Can you give the data below as a numbered list, leaving out the blank lines?

# Listed records
>> Begin

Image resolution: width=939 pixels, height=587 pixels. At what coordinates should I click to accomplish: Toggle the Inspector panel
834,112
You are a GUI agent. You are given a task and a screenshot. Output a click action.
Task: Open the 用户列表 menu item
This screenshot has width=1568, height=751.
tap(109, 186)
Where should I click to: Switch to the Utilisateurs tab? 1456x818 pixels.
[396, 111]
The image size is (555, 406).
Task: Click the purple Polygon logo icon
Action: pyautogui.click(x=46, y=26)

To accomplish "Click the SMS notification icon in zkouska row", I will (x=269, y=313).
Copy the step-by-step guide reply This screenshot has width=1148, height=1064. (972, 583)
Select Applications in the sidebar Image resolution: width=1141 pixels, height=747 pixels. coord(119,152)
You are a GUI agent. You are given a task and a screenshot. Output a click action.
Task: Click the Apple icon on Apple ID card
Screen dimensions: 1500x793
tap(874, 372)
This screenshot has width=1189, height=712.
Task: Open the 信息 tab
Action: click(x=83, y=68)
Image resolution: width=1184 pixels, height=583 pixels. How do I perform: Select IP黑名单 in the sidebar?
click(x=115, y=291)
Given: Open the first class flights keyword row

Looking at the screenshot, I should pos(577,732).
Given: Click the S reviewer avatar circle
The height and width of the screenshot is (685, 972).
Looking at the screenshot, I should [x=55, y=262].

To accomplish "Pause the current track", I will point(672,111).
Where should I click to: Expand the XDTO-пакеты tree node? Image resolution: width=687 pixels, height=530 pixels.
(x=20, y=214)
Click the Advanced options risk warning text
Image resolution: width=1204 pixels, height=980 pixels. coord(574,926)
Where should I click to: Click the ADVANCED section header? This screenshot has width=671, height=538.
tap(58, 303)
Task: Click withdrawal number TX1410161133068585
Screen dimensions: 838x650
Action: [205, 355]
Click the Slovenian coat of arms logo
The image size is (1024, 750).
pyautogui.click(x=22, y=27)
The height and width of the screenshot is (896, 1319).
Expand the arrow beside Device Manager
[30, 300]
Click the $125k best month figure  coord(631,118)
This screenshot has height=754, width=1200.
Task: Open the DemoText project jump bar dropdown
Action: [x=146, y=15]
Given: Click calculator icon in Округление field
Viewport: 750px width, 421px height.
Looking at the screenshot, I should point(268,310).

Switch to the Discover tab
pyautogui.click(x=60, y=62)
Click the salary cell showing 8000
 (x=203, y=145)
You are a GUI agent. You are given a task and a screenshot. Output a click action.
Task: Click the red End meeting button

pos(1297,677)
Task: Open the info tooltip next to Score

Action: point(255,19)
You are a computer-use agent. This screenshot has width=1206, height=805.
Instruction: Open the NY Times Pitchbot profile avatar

>> End

# Exercise solution
1. Image resolution: width=939 pixels, height=587 pixels. At what coordinates should I click to accomplish: Toggle the Inspector panel
2. 834,112
3. You are a GUI agent. You are given a task and a screenshot. Output a click action.
4. Task: Open the 用户列表 menu item
5. This screenshot has width=1568, height=751.
6. tap(109, 186)
7. Where should I click to: Switch to the Utilisateurs tab? 1456x818 pixels.
8. [396, 111]
9. The image size is (555, 406).
10. Task: Click the purple Polygon logo icon
11. Action: pyautogui.click(x=46, y=26)
12. To accomplish "Click the SMS notification icon in zkouska row", I will (x=269, y=313).
13. Copy the step-by-step guide reply This screenshot has width=1148, height=1064. (972, 583)
14. Select Applications in the sidebar Image resolution: width=1141 pixels, height=747 pixels. coord(119,152)
15. You are a GUI agent. You are given a task and a screenshot. Output a click action.
16. Task: Click the Apple icon on Apple ID card
17. Screen dimensions: 1500x793
18. tap(874, 372)
19. This screenshot has width=1189, height=712.
20. Task: Open the 信息 tab
21. Action: click(x=83, y=68)
22. Image resolution: width=1184 pixels, height=583 pixels. How do I perform: Select IP黑名单 in the sidebar?
23. click(x=115, y=291)
24. Given: Open the first class flights keyword row
25. Looking at the screenshot, I should pos(577,732).
26. Given: Click the S reviewer avatar circle
27. The height and width of the screenshot is (685, 972).
28. Looking at the screenshot, I should [x=55, y=262].
29. To accomplish "Pause the current track", I will point(672,111).
30. Where should I click to: Expand the XDTO-пакеты tree node? Image resolution: width=687 pixels, height=530 pixels.
31. (x=20, y=214)
32. Click the Advanced options risk warning text
33. Image resolution: width=1204 pixels, height=980 pixels. coord(574,926)
34. Where should I click to: Click the ADVANCED section header? This screenshot has width=671, height=538.
35. tap(58, 303)
36. Task: Click withdrawal number TX1410161133068585
37. Screen dimensions: 838x650
38. Action: [205, 355]
39. Click the Slovenian coat of arms logo
40. The image size is (1024, 750).
41. pyautogui.click(x=22, y=27)
42. The height and width of the screenshot is (896, 1319).
43. Expand the arrow beside Device Manager
44. [30, 300]
45. Click the $125k best month figure  coord(631,118)
46. This screenshot has height=754, width=1200.
47. Task: Open the DemoText project jump bar dropdown
48. Action: [x=146, y=15]
49. Given: Click calculator icon in Округление field
50. Viewport: 750px width, 421px height.
51. Looking at the screenshot, I should point(268,310).
52. Switch to the Discover tab
53. pyautogui.click(x=60, y=62)
54. Click the salary cell showing 8000
55.  (x=203, y=145)
56. You are a GUI agent. You are given a task and a screenshot. Output a click action.
57. Task: Click the red End meeting button
58. pos(1297,677)
59. Task: Open the info tooltip next to Score
60. Action: point(255,19)
61. You are a computer-use agent. This screenshot has width=1206, height=805.
62. Instruction: Open the NY Times Pitchbot profile avatar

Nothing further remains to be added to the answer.